Food waste is back in the news and isn’t it a bloody disaster. Journalists are literally sticking their noses in Brit’s fridges, pulling their sassiest expression before announcing that they’ve found yet another family who throws food away each week, breaking bloody news. Call me ignorant but I don’t see people going into landfills and counting uneaten carrots, the massive food waste problem is predominantly down to supermarkets.
I like to go to the gym fairly late so that I can pop to Waitrose on my way home and see if any tasty items have been reduced to 10p. I’m well aware that I am taking care of their supply chain in doing so, whoever over ordered that Scottish salmon is simply transferring the blame to the household. Milk is always in the reduced section, and if they can’t get rid of it to shoppers with large enough freezers, off it goes to waste. At least in France they’re sensible enough to have put a law in place which requires supermarkets to donate wasted food to charities. Here, we seem to think it’s better to let people starve than eat something that’s a few hours over its sell-by date.
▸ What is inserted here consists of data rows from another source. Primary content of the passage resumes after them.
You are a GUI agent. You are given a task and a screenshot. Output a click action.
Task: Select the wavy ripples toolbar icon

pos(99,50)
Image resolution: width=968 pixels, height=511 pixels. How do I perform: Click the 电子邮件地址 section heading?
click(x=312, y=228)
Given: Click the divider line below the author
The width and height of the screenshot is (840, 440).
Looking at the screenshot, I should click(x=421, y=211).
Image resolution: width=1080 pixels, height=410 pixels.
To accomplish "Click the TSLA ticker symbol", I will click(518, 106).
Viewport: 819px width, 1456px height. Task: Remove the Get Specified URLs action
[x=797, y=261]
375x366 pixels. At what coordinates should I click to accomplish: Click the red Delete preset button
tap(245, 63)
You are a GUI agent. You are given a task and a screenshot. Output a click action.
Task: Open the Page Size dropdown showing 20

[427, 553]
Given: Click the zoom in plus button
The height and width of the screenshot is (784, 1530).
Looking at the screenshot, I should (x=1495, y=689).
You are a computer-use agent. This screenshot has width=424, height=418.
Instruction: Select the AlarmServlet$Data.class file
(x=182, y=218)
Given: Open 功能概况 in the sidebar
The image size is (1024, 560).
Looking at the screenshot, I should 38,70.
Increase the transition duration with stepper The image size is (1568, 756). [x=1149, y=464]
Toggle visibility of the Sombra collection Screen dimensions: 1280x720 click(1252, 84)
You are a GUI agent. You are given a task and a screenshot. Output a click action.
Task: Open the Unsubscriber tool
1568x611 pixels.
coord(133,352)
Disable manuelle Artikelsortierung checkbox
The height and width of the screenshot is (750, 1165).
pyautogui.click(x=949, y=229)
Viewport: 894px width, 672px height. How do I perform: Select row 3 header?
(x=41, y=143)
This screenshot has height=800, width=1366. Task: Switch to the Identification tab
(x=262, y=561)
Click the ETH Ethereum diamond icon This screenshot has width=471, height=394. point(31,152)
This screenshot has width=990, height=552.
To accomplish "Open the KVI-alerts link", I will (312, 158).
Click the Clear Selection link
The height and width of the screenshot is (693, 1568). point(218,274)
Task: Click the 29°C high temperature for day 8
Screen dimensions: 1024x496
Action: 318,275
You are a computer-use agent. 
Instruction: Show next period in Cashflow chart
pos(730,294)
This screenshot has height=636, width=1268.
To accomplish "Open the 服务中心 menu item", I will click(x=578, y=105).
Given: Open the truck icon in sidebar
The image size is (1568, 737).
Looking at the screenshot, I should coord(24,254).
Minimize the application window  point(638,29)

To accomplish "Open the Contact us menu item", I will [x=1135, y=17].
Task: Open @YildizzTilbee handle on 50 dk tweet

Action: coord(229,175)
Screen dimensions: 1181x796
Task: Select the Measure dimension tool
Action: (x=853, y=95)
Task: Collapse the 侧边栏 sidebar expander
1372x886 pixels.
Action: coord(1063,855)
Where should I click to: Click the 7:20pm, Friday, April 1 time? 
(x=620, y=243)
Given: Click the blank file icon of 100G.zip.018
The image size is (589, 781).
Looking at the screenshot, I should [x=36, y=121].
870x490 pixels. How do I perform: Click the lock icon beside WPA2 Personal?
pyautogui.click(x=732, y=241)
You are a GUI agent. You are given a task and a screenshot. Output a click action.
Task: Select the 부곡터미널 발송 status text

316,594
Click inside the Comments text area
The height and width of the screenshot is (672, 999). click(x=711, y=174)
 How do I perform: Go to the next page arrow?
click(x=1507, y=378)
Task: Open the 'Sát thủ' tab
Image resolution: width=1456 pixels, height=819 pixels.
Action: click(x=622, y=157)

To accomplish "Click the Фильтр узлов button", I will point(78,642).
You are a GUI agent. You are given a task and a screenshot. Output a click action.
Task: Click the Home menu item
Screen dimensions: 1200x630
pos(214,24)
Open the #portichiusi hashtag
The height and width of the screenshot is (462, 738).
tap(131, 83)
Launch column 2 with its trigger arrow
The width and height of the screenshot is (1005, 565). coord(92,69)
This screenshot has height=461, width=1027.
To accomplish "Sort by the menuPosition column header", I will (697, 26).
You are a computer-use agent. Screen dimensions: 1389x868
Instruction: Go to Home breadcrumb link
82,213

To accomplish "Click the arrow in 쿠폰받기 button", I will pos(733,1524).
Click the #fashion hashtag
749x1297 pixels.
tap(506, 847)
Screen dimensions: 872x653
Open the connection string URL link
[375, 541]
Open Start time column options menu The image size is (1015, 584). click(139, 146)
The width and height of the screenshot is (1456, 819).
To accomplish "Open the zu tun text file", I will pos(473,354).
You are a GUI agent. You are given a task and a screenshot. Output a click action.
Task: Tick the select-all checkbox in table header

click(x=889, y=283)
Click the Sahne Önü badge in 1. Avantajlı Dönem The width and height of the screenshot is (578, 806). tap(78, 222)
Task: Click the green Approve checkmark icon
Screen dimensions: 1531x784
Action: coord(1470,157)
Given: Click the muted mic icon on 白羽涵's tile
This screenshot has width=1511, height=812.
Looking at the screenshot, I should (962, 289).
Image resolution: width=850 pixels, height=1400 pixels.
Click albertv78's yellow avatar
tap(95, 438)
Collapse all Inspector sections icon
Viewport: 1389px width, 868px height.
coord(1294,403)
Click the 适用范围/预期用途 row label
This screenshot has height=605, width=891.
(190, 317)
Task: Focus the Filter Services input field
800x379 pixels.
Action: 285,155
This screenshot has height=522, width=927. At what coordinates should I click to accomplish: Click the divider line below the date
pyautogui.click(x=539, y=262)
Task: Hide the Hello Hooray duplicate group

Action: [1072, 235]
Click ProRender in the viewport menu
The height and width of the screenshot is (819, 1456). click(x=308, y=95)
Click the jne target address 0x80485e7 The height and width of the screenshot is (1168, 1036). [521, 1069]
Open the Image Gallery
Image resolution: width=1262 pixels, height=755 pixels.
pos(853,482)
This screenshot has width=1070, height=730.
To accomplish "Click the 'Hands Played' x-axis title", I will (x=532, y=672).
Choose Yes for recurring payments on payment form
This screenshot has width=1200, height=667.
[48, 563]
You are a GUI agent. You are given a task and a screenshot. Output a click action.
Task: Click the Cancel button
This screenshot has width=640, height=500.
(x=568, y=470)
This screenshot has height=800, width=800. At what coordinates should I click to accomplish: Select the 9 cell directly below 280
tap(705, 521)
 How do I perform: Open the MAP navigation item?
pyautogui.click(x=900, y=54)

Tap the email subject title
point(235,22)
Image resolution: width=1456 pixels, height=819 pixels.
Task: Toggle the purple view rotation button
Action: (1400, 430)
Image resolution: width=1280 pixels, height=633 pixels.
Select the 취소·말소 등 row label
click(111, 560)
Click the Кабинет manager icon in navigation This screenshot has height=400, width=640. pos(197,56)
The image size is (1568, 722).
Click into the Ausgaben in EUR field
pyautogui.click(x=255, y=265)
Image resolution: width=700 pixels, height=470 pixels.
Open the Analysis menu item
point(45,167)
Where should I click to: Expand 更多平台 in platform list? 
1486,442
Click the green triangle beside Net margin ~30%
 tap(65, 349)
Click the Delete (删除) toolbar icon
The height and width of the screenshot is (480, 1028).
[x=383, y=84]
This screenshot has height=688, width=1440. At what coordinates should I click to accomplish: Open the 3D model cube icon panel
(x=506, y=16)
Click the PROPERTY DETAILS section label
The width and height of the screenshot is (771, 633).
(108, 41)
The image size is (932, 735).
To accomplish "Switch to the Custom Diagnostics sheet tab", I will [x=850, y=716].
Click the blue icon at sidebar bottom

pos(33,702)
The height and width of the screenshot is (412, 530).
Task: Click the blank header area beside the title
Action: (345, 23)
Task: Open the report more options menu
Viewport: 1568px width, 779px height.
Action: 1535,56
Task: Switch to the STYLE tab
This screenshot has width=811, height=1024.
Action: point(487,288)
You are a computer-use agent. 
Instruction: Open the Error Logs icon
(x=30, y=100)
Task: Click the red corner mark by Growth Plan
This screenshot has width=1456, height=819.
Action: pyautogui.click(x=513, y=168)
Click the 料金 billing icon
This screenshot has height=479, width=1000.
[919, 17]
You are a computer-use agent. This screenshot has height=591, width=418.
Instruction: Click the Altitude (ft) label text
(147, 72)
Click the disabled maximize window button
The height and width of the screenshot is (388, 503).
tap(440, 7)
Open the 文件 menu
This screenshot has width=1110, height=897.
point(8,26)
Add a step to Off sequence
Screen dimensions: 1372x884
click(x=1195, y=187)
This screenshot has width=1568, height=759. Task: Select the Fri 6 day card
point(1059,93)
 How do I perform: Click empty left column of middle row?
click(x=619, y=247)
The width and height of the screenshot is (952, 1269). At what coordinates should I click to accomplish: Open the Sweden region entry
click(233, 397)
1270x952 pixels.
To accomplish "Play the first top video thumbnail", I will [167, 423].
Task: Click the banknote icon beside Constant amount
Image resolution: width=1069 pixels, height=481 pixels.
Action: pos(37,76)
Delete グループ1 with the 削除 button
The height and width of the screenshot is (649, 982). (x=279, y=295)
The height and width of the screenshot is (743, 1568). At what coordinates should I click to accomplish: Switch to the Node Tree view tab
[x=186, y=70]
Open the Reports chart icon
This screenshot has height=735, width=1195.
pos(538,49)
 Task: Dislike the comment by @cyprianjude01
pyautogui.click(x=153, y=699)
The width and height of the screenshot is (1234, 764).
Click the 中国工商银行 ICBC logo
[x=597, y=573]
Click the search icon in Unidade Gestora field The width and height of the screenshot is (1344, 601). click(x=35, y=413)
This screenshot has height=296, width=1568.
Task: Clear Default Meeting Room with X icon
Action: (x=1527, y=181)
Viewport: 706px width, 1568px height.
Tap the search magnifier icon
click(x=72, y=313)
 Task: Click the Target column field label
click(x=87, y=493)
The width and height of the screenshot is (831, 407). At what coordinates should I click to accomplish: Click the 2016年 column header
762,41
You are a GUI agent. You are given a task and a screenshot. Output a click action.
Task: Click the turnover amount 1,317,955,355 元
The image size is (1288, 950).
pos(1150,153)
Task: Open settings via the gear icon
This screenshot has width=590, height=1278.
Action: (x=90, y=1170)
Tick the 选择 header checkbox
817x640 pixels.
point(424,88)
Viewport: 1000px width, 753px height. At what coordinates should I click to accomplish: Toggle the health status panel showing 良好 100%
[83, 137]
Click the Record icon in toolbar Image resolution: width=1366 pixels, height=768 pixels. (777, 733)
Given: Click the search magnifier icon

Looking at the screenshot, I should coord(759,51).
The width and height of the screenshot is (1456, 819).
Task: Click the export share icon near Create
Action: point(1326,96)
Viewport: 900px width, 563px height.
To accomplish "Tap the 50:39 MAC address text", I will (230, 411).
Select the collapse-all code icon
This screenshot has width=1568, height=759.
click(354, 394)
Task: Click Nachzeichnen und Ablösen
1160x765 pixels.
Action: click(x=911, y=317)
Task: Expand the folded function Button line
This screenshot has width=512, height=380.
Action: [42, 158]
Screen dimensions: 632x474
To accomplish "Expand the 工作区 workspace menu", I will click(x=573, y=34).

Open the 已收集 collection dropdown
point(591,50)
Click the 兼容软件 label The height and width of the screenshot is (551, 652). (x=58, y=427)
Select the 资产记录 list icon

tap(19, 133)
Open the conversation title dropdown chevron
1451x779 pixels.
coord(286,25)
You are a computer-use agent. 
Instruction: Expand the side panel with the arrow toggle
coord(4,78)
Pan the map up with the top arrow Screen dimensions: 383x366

Tesco’s April 2017 report showed that the supermarket threw away 59,400 tonnes of food in 2015/16 – and that’s just the stuff they declared. It’s brave of them too, none of the other big supermarkets released actual figures on their food waste count. Sadly, wonky veg boxes just aren’t cutting the mustard, supply chains are clearly still crap, something needs to be done. In thousands of years time, when we’re all dead and buried, there are going to be people (maybe aliens) digging up remains and finding obesity alongside starvation and wondering what sort of hell we lived in.
Wine struggles to go out of date, in fact the best stuff just gets better with age, like cheese. Let’s all live off cheese and wine, and cured meats, and maybe olives too, grow the veg at home and visit the local butchers for the rest, wouldn’t that be blissful.
San Antolin Reserva 2010
This is a Spanish wine, it’s produced from the Merlot Cabernet Sauvignon grape, it’s 14% and you can buy it from Waitrose for a cheeky tenner and get 1p back. I really didn’t need it after having quite a boozy weekend but Sunday evenings require wine in front of the fire and this served the purpose. It’s a yummy red that vanishes from the glass at an alarming rate. Very ripe, fruity, plum flavours with a smoky finish.